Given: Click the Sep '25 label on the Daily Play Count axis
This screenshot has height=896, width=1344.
◆ ◆ ◆ ◆ ◆ ◆ ◆
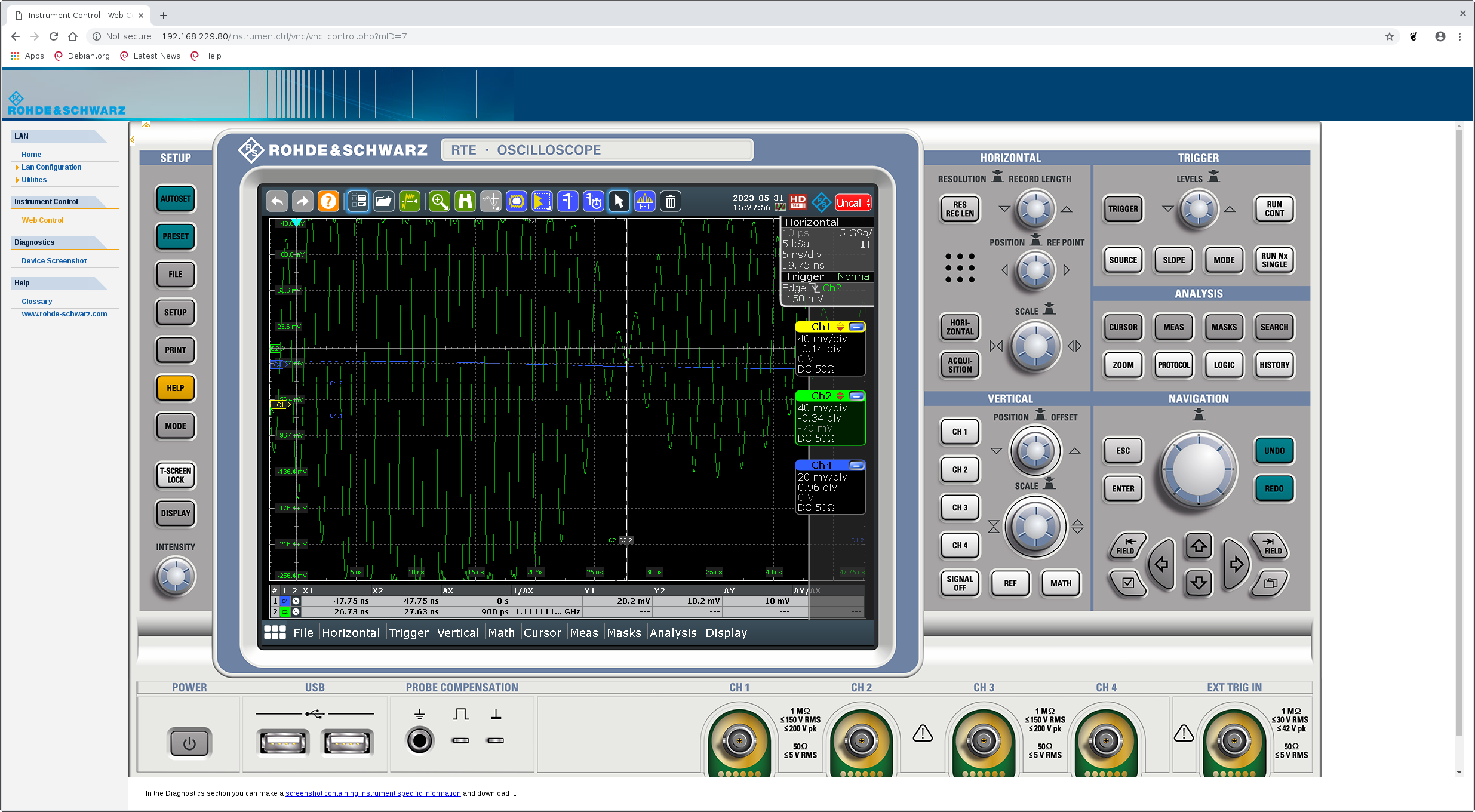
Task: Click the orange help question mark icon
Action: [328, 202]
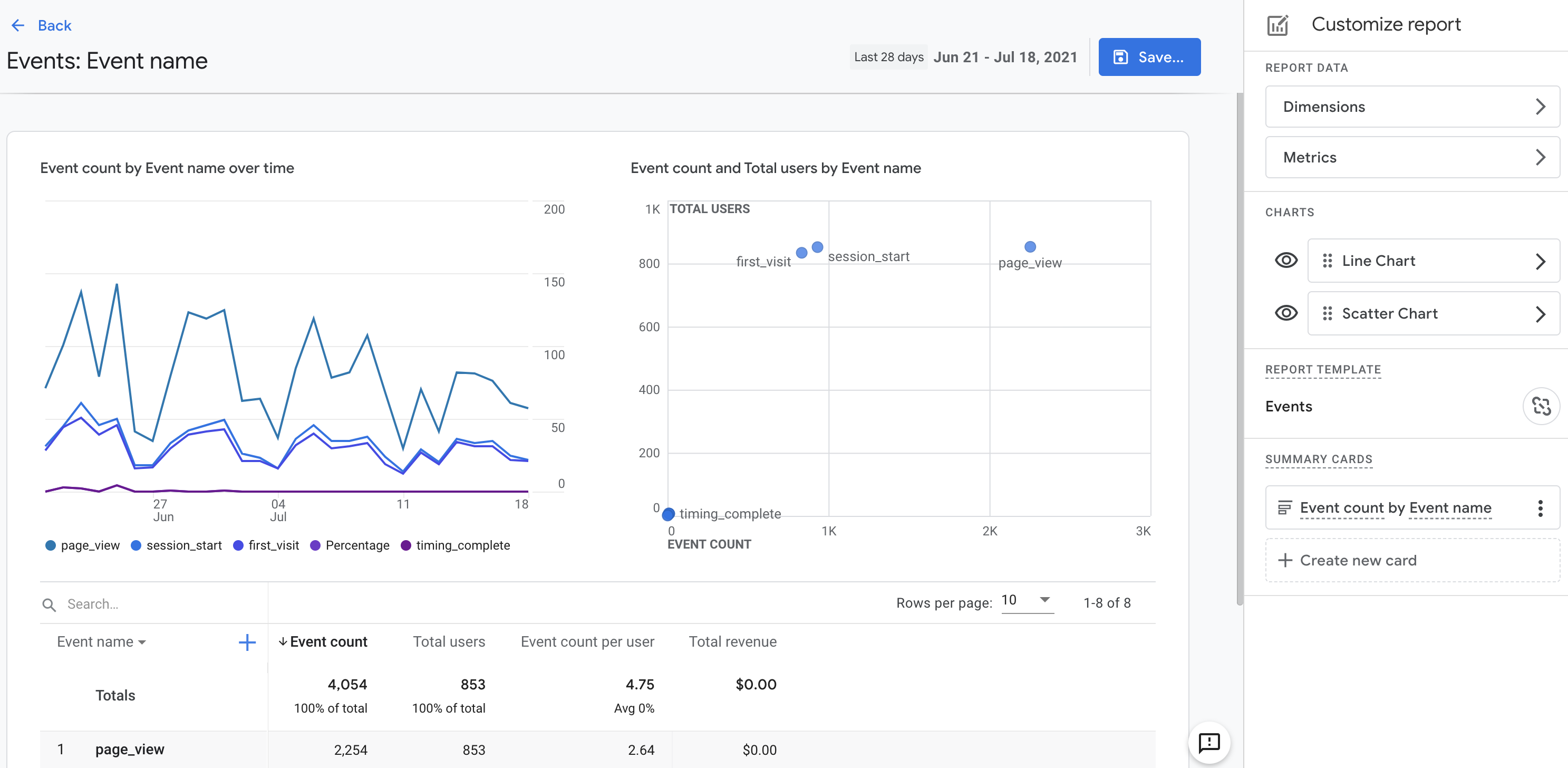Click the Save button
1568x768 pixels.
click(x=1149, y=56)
◆ ◆ ◆ ◆ ◆ ◆ ◆
**Task item**
Nothing should appear in the answer except the lines above from the line with "Given: Click the" through the line with "This screenshot has height=896, width=1344.", both included, written out exactly.

**Solution to the problem**
Given: Click the Sep '25 label on the Daily Play Count axis
This screenshot has height=896, width=1344.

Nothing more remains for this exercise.